The Don Paul Stadium scoreboard following Ross’ victory over Springfield Friday night.
FREMONT – The work for Week 2 began Saturday morning.
Just hours after its 28-18 win over Springfield, the Ross football team reassembled to watch the game film of the previous night. While the victory was an important first step toward having a successful season, the Ross coaching staff implored the Little Giants not to feel too good about themselves.
“That was a concern us coaches had, moving forward, and we were able to address that Saturday with the kids when we watched film,” head coach Chad Long said. “(We said) ‘We were 3-7 last year. We have nothing to feel big or great about.’ Yes, we beat a good program, but our kids have been good and strong with the motto of week-to-week, day-to-day.”
The players themselves know the importance of not getting satisfied ahead of its Week 2 meeting at Sylvania Southview. Particularly given the number of mistakes they made a week ago, including 13 penalties for 125 yards.
“We’re feeling good. We won and we beat a good team, but we weren’t at our best,” senior receiver/defensive back Jerardo Eckford said. “I feel like the coaches do a good job of (reminding us). When we get too happy, they bring us down. It’s just one game. We have nine more games to go and, if we make the playoffs, we have even more.”

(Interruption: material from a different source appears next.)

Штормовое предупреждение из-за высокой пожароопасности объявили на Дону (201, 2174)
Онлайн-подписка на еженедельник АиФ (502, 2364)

Cutting down on the penalties and the small mistakes are the point of emphasis for Ross this week. The Little Giants ran extra conditioning Monday as penance for their penalties last Friday. But Ross has other areas to work on as well.

Football head coach Chad Long
“Move our feet on the offensive line, make sure we’re picking up the right person,” Long said. “(Quarterback) Hayden (Lehmann) throwing the ball, holding it too long, throwing off his back foot, things like that.
“Defensively, getting lined up. There was a whole series they were moving the ball on us that we weren’t lined up correctly,” Long added. “They had a tight end, which was an extra lineman, and a wing that were free to just block down on our guys and it was frustrating.”
Despite to miscues, Long’s biggest take-away from last week’s victory was the resiliency he saw from his players. They didn’t allow the constant stream of whistles throw them off, nor did they panic when Springfield moved the ball or scored.
“Usually, the old Fremont kids would have bowed their heads and dropped down but this is a different group of kids who are fighting for all four quarters,” Long said. “To put up 28 points against a team like that and playing sloppy and having 125 yards in penalties, those are effort mistakes. I can’t fault them. It’s effort mistakes. It’s simple things.”